On the platform, we've just finalized the cloud migration which we said was incredibly important for us in terms of growing into the future. It provides more flexibility as we grow internationally than if we had our own datacenters. It allows us to introduce product faster, and there will be continued investments in the platform as we move forward. Some of them that we've announced later this year in multi-location inventory and things like that, and we'll continue to grow and evolve our platform overtime. With respect to international, I would say those investments are a little bit earlier-stage. We're just now rolling out additional features and functionality as we've talked about on the script, and we see a lot of exciting opportunities there. But international is challenging. Each market is slightly different with different regulations, different go-to-market strategies with partners, and different payment methods, et cetera. And so, that will take time and as we've said, those investments will continue well into the future and we expect those payoffs to be measured in years, not in a quarter or two. So, we see a lot of exciting opportunity, continued investment into the future because the growth opportunities are enormous.
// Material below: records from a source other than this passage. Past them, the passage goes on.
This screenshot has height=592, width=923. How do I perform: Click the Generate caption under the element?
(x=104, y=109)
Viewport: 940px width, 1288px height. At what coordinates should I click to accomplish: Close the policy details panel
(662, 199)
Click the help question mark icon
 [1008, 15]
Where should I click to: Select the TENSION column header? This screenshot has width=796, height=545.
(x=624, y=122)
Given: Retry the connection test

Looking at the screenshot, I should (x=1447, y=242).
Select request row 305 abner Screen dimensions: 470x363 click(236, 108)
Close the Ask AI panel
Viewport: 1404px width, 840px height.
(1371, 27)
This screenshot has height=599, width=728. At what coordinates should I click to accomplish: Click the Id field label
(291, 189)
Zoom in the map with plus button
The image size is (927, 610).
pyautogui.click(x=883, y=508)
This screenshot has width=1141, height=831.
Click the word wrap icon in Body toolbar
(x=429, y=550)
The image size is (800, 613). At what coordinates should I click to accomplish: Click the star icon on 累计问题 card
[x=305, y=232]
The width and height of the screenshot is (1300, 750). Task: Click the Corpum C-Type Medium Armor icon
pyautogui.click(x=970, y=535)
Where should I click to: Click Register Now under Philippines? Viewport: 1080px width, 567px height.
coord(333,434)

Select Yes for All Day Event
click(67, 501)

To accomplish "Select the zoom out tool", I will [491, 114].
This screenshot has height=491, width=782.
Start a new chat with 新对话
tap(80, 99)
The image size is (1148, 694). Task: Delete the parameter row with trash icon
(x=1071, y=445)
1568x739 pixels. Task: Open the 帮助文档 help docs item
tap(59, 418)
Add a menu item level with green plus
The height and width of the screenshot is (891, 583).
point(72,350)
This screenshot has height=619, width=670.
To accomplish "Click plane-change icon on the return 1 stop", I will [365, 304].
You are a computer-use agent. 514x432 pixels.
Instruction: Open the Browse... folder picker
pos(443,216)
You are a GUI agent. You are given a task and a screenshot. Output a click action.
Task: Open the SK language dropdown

And I'll just pipe in there, Jonathan, I think you're thinking about the Waterloo office expansion, 300 to 500 people over the next few years is probably where that came from. We have time for one more question.
Our last question will come from Justin Furby with William Blair. Your line is open.
Just for Harley, the Google partnership, can you give a sense of did you approach them? Did they approach you? What drove that and sort of the monetization for you guys, that's in that? And then Amy, what are the metrics that we look at, as sort of the incremental MRR you add quarter-over-quarter and compare that to the year-ago period? And it looks like that metric was a little bit negative for the first time in terms of new bookings growth. So I'm just wondering why that is, and maybe if that's not giving us the real picture in terms of subscription bookings? Thanks.
I'll start with the Google question. We're not going to sort of get into where these partnerships come from. We work with the largest and some of the greatest companies around the planet, constantly, so we have a lot of partnerships. The reason that we thought the Google partnership in particular, with the hardware was important, was because we fundamentally want to be the heart of the business for our merchants, and we feel like if those brick and mortar merchants and the POS users of Shopify are able to monitor actually their physical stores directly from Shopify, it further makes us the center and the heart of their business, which we think is really important. So we just think it makes sense for everyone, and we're quite happy with it.
with respect to the MRR added in the quarter, which is I think what the question was relating to, I go back to what I said previously in another question, that we think our growth in the quarter was solid performance. We don't expect to accelerate either added MRR or MRR growth every quarter. There's puts and takes in our model and drivers of growth that will hit at various times, and we're confident in the overall business model to continue to produce strong growth into the future.
Thanks, everybody, for joining today's conference call.
This concludes today's conference call. You may now disconnect.